About this exercise
Let the output be exactly the lines from the one containing "Screen dimensions: 1322x533" through the end of the records below, both included.

(Source records)
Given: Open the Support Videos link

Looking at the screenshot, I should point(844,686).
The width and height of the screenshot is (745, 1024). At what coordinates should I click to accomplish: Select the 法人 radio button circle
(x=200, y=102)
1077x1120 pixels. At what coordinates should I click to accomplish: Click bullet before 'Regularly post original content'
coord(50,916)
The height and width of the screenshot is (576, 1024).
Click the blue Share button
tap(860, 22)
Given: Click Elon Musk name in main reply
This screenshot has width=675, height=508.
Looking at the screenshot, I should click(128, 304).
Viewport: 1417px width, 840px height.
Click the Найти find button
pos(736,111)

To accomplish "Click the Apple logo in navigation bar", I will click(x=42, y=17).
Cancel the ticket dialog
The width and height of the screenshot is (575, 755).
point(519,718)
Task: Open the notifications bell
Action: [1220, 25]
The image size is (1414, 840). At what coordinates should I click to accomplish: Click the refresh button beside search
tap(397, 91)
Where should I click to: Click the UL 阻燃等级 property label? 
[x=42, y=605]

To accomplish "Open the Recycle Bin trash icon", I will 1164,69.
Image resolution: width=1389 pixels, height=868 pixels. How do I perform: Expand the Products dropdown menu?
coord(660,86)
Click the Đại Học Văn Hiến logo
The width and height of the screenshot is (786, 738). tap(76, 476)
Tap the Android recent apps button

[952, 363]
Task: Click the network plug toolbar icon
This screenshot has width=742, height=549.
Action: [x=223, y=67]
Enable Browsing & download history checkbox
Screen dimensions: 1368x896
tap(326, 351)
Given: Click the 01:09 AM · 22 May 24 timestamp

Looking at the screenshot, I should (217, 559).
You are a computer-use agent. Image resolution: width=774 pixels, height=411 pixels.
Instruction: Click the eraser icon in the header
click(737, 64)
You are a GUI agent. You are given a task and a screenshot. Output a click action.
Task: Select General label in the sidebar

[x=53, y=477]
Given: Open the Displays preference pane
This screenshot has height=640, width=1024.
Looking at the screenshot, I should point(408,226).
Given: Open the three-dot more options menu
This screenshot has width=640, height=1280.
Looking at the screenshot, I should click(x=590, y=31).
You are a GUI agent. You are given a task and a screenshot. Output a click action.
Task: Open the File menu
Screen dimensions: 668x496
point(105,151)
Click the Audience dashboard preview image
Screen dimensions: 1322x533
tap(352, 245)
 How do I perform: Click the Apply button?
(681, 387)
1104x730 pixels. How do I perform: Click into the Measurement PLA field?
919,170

Result of this task
Screen dimensions: 1322x533
tap(352, 245)
 How do I perform: Click the Apply button?
(681, 387)
1104x730 pixels. How do I perform: Click into the Measurement PLA field?
919,170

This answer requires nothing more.